For the curious, I want to shed more light on the causes of the stability problems Second Life has experienced over the past four days. First, some background: the two facilities which currently make up the grid use encrypted IPSec tunnels (a form of VPN) to securely communicate with each other over the Internet. This is what allows, say, a simulator in Dallas to query our databases in San Francisco. Needless to say, if these tunnels don’t work, SL doesn’t work very well either.
On Wednesday, we experienced a failure wherein our primary bandwidth provider started dropping about 95% of our IPSec traffic bound from one site to another, but only for some of the tunnels. Other, non-IPSec, traffic was largely unaffected, and so this was a very difficult problem to diagnose and, crucially, get the provider to fix. While waiting for that, we started moving banks of simulators onto unimpaired tunnels. Once a good percentage of the SL was back up, we enabled logins, but didn’t get all the sims back up until the provider fixed the problem.
At 3AM on Thursday, we had trouble again and two failures actually overlapped. Our provider started dropping traffic again, with a different set of tunnels affected, and, around the same time, our largest tunnel failed entirely. This is apparently due to a bug in the router model we’re using, which the vendor believed was fixed but which, it seems, wasn’t really fixed. I still don’t have all the answers on that yet, but we’re now in the process of taking those routers out of service. It was several hours before the bandwidth provider fixed the traffic problem and we were able to get the failed routers back online.

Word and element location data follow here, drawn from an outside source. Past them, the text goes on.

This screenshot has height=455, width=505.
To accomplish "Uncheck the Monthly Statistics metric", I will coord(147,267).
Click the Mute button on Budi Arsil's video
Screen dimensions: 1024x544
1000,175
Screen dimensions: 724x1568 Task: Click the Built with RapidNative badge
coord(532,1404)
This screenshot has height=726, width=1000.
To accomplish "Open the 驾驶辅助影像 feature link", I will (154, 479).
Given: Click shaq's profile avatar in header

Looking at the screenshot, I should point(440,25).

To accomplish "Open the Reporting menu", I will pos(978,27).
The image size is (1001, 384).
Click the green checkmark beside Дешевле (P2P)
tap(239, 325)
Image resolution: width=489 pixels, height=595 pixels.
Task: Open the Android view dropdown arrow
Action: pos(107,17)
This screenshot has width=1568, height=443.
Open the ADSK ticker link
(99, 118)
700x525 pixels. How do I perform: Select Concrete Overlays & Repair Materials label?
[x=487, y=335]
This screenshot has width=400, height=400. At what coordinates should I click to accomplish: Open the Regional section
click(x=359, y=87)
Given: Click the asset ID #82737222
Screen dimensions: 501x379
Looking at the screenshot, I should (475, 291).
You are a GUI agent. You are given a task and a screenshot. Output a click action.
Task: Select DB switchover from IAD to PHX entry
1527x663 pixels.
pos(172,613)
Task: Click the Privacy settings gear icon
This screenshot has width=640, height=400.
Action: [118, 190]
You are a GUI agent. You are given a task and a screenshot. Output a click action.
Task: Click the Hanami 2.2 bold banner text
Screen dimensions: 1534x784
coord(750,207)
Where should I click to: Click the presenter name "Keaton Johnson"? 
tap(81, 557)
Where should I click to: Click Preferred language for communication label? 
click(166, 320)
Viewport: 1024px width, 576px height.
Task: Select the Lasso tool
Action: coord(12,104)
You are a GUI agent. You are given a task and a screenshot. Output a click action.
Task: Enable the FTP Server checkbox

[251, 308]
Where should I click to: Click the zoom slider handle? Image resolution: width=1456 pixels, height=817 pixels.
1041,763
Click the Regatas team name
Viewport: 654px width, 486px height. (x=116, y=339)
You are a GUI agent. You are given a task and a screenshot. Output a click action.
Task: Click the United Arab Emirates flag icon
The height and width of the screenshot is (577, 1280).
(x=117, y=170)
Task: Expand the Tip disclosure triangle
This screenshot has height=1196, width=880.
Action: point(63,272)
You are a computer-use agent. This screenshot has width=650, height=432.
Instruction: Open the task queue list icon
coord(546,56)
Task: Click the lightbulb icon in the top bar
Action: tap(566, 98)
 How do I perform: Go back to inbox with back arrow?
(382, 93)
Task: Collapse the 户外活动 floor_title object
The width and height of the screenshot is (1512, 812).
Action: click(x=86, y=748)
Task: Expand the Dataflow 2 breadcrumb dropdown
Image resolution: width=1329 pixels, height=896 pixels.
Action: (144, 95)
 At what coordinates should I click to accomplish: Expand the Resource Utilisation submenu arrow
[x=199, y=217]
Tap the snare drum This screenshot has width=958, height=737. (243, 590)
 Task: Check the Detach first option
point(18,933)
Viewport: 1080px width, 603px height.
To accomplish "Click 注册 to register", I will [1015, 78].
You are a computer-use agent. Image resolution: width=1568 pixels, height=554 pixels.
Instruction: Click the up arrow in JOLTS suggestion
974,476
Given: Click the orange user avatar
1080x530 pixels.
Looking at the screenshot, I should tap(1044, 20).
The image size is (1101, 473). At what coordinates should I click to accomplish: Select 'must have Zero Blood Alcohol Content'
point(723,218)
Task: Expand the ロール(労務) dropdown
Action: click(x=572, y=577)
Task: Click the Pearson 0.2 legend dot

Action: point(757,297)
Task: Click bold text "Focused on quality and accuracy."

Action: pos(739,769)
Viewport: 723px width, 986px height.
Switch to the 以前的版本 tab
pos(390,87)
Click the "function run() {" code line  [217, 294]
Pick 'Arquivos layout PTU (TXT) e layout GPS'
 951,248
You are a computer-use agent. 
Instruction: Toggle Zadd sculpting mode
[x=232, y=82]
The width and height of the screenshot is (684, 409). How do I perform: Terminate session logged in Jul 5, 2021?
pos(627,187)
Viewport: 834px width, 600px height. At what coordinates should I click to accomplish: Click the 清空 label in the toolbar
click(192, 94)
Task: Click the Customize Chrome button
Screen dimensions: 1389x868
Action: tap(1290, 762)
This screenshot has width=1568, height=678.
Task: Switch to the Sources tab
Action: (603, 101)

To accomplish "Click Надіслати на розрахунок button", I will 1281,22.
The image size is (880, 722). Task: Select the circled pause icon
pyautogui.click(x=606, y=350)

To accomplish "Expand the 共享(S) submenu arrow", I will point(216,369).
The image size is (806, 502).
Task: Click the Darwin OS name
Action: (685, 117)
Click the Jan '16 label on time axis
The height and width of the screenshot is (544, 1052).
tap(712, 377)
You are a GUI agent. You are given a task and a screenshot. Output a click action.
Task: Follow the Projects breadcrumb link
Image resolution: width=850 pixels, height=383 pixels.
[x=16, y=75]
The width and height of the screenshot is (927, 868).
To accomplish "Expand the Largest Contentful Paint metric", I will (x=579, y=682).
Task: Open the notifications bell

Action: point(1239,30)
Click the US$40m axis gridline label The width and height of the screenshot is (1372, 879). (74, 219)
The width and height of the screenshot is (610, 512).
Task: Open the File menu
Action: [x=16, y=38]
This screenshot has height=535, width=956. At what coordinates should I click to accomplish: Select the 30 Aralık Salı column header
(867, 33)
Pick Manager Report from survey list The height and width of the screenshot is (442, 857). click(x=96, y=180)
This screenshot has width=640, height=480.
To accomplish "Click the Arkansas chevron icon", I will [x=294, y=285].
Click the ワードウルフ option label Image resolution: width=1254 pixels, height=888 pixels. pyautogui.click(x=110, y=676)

While all of this has been going on, and still today, a serious bug in the Second Life software is causing 5-minute lock-ups of the communication channel between simulators and our various databases. This is a difficult bug to describe, but essentially, we see a very tiny percentage of database queries stall indefinitely after returning their data. Our software notices after five minutes and re-starts the database client, but by then some number of queries have usually been lost. This causes affected sims to occasionally (or in a few cases regularly) experience inventory problems, search problems, transaction problems, the works. Without any code changes, the bug seems to have gotten more common over the past week; on Friday evening the engineers working on the problem identified a potential fix, which we’ll be testing over the weekend.
Finally, there was an unrelated problem Friday night: a disk drive in one of our databases failed in a peculiar way, which caused it to stay in service but perform far too slowly to keep up with load. (Normally drives which fail are automatically shut down by our RAID systems.) Logins and some residents’ inventory remained unreliable while we diagnosed the problem.
The end result is a pretty rough week for Second Life Residents, and I can only offer apologies for that. The good news is that we have many projects in the works which will help improve the reliability of SL. We’re working on new infrastructure which will help us withstand the failures above, as well as store and transmit data more reliably, and we’re working on reducing both client and server crashes. Several of these projects are new, thanks to our growing technical team. We’ll share more information on these efforts in the near future.